====== RECORDS SHOWN ======
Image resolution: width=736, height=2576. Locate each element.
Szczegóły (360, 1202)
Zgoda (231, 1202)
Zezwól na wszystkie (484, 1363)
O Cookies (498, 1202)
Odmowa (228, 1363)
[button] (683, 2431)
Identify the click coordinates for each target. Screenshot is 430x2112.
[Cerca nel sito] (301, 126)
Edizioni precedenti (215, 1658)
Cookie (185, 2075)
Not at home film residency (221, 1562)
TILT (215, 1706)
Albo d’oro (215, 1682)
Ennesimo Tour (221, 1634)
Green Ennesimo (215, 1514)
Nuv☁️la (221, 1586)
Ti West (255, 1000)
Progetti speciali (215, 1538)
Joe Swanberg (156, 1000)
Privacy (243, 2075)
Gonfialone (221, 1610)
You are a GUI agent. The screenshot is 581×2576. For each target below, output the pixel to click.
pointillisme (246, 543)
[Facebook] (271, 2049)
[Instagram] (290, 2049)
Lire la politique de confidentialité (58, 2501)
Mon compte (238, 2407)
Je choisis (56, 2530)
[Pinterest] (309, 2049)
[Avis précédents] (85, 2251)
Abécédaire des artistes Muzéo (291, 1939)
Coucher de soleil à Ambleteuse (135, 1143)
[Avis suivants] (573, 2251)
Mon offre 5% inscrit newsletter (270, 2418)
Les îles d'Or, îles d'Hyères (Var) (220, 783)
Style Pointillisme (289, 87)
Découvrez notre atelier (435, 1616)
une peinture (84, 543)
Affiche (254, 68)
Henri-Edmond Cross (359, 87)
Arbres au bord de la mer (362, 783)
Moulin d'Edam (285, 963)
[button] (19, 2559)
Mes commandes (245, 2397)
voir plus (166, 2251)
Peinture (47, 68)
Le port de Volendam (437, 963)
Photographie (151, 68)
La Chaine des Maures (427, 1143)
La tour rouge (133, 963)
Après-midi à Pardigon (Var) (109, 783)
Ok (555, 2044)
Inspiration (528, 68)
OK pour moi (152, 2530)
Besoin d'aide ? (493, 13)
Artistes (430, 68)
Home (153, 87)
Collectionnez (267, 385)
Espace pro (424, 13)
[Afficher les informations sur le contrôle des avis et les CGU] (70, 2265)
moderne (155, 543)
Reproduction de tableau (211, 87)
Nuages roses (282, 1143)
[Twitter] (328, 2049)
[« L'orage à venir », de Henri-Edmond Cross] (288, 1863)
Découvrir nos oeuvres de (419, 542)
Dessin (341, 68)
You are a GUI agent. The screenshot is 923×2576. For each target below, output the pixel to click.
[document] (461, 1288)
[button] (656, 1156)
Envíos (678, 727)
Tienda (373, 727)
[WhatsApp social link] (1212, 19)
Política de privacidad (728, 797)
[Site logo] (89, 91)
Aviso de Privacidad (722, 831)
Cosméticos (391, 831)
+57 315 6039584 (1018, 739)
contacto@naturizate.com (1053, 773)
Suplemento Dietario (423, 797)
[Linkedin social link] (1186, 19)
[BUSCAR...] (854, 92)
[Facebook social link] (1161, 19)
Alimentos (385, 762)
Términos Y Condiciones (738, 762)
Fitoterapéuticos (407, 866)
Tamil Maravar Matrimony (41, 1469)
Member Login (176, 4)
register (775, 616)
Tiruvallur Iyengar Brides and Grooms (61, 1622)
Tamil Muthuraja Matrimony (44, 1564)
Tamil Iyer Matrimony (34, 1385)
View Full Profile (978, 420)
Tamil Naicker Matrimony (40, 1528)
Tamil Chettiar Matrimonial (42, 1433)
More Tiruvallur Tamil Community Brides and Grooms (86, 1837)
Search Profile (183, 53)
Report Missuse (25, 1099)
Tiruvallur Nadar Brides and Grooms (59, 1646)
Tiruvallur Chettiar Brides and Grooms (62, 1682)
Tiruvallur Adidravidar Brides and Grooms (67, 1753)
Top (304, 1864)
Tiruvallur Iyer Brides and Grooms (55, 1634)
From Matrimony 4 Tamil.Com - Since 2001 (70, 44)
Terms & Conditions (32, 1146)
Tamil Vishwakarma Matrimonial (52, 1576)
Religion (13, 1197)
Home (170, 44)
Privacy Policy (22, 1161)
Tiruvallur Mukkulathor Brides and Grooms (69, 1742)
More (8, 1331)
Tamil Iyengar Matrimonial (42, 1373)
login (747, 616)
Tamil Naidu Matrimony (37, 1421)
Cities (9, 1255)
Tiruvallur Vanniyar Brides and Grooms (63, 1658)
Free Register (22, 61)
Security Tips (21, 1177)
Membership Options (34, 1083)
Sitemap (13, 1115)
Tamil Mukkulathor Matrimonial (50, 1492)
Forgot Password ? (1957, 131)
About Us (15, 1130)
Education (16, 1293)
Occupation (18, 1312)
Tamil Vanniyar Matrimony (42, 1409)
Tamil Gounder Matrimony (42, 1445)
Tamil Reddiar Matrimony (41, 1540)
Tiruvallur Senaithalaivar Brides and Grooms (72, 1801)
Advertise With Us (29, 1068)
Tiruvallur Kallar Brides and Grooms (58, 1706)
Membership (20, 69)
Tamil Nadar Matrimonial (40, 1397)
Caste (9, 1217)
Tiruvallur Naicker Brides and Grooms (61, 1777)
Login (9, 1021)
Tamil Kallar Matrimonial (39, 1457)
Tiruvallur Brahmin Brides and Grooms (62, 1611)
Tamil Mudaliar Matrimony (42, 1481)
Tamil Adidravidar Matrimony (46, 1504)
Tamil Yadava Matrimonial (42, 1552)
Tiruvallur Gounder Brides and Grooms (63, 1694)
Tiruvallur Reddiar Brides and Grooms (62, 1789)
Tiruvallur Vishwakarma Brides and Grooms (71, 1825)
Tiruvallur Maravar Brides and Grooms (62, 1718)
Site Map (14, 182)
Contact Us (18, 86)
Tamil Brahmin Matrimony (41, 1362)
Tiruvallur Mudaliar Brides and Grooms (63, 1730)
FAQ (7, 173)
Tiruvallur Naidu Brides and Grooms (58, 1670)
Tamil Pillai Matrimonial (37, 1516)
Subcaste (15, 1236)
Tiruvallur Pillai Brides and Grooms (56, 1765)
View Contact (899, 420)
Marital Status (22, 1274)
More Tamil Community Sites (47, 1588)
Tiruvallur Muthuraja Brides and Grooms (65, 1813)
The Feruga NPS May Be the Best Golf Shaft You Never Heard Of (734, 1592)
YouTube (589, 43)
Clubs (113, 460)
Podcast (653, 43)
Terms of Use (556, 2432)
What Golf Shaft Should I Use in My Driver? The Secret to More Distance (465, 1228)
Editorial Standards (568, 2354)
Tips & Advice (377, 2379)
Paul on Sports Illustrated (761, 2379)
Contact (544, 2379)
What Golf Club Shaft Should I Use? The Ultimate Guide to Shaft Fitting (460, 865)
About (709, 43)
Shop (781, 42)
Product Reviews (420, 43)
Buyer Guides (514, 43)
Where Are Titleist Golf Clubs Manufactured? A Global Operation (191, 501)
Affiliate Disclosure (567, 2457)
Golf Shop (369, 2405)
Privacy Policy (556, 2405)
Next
======
**ACTIVITY**
From the records above, count the lines that contain "Vanniyar". Only the number should be written.

**RESPONSE**
2